Please copy out, word for word, the lines of the data between the line holding "Click the purple filled part of progress bar" and the line holding "Action: [410, 557]", inclusive.

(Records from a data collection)
◇ ◇ ◇ ◇
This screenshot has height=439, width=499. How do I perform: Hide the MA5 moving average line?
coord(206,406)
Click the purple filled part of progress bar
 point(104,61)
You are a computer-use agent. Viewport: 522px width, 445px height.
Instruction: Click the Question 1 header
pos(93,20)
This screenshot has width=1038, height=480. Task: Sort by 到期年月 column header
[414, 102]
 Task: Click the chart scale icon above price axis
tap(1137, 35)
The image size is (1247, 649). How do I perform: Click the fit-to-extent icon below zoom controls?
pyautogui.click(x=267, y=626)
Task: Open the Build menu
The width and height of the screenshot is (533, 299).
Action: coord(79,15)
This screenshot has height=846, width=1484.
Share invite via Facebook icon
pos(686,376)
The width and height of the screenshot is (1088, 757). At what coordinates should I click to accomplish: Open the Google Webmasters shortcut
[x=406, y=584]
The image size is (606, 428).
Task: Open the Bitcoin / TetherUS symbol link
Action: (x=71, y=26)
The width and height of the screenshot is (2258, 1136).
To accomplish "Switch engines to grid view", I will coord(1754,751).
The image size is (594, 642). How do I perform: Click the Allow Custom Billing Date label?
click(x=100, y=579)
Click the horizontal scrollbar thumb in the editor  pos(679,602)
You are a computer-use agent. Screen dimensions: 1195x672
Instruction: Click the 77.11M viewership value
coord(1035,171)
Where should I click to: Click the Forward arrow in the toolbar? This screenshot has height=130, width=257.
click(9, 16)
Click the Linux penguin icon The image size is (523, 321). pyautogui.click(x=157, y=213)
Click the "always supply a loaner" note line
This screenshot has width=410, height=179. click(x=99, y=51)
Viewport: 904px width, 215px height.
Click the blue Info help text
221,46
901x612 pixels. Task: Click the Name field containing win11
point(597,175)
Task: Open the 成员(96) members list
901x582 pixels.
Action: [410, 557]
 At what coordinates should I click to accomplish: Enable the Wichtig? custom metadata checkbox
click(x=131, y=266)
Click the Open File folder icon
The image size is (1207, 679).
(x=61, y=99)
◇ ◇ ◇ ◇
### CORRECT ANSWER
Click the purple filled part of progress bar
 point(104,61)
You are a computer-use agent. Viewport: 522px width, 445px height.
Instruction: Click the Question 1 header
pos(93,20)
This screenshot has width=1038, height=480. Task: Sort by 到期年月 column header
[414, 102]
 Task: Click the chart scale icon above price axis
tap(1137, 35)
The image size is (1247, 649). How do I perform: Click the fit-to-extent icon below zoom controls?
pyautogui.click(x=267, y=626)
Task: Open the Build menu
The width and height of the screenshot is (533, 299).
Action: coord(79,15)
This screenshot has height=846, width=1484.
Share invite via Facebook icon
pos(686,376)
The width and height of the screenshot is (1088, 757). At what coordinates should I click to accomplish: Open the Google Webmasters shortcut
[x=406, y=584]
The image size is (606, 428).
Task: Open the Bitcoin / TetherUS symbol link
Action: (x=71, y=26)
The width and height of the screenshot is (2258, 1136).
To accomplish "Switch engines to grid view", I will coord(1754,751).
The image size is (594, 642). How do I perform: Click the Allow Custom Billing Date label?
click(x=100, y=579)
Click the horizontal scrollbar thumb in the editor  pos(679,602)
You are a computer-use agent. Screen dimensions: 1195x672
Instruction: Click the 77.11M viewership value
coord(1035,171)
Where should I click to: Click the Forward arrow in the toolbar? This screenshot has height=130, width=257.
click(9, 16)
Click the Linux penguin icon The image size is (523, 321). pyautogui.click(x=157, y=213)
Click the "always supply a loaner" note line
This screenshot has width=410, height=179. click(x=99, y=51)
Viewport: 904px width, 215px height.
Click the blue Info help text
221,46
901x612 pixels. Task: Click the Name field containing win11
point(597,175)
Task: Open the 成员(96) members list
901x582 pixels.
Action: [410, 557]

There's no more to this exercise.